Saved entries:

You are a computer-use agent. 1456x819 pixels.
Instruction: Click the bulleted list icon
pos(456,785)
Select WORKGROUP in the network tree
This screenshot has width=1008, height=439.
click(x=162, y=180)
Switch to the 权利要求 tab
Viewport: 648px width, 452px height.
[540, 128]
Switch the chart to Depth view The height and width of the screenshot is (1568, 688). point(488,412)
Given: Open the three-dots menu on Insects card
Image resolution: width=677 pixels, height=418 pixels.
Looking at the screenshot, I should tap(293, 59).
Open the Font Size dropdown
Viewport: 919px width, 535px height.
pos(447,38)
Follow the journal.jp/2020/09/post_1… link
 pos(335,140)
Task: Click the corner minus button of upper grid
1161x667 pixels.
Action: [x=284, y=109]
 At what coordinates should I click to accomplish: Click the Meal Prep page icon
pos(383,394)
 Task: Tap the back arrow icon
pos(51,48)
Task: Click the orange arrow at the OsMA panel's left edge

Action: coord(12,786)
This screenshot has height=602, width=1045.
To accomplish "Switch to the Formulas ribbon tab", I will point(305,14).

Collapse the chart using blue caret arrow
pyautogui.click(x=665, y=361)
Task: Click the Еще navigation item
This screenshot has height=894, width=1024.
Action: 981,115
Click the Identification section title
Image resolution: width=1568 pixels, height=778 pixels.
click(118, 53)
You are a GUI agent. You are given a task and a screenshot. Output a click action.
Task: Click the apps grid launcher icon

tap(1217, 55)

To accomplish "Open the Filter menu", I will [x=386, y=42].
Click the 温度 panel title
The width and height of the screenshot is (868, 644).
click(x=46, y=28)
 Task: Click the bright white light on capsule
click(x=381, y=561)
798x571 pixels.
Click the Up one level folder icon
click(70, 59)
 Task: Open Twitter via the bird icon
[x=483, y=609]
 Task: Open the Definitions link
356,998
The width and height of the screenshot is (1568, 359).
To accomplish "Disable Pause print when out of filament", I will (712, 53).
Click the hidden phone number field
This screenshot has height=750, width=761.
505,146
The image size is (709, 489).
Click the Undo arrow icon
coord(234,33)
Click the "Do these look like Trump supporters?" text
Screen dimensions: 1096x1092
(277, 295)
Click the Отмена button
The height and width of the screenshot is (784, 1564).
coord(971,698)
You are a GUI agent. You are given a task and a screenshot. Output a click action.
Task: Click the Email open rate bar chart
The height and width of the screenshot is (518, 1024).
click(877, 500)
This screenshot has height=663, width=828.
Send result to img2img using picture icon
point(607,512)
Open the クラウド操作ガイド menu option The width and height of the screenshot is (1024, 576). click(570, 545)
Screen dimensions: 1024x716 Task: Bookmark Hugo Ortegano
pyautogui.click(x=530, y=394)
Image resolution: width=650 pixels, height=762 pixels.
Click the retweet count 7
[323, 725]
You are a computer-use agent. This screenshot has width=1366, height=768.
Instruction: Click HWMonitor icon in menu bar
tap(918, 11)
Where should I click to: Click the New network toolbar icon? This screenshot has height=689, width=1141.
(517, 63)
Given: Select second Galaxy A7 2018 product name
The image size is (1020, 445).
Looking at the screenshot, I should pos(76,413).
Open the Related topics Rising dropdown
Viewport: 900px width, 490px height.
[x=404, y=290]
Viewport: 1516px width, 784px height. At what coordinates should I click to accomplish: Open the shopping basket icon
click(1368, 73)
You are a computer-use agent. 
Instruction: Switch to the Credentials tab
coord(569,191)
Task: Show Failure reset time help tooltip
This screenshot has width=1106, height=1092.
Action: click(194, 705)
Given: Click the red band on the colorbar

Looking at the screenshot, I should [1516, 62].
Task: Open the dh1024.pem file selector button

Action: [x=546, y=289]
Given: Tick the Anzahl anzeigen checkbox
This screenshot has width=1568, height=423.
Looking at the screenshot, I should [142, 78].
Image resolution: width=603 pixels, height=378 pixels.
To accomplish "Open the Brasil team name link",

• **AIM OF THE EXERCISE**:
After finding the line that contains "Image resolution: width=603" in the records above, copy that line and each one after it exactly, through the final line.

• **EXERCISE OUTPUT**:
Image resolution: width=603 pixels, height=378 pixels.
To accomplish "Open the Brasil team name link",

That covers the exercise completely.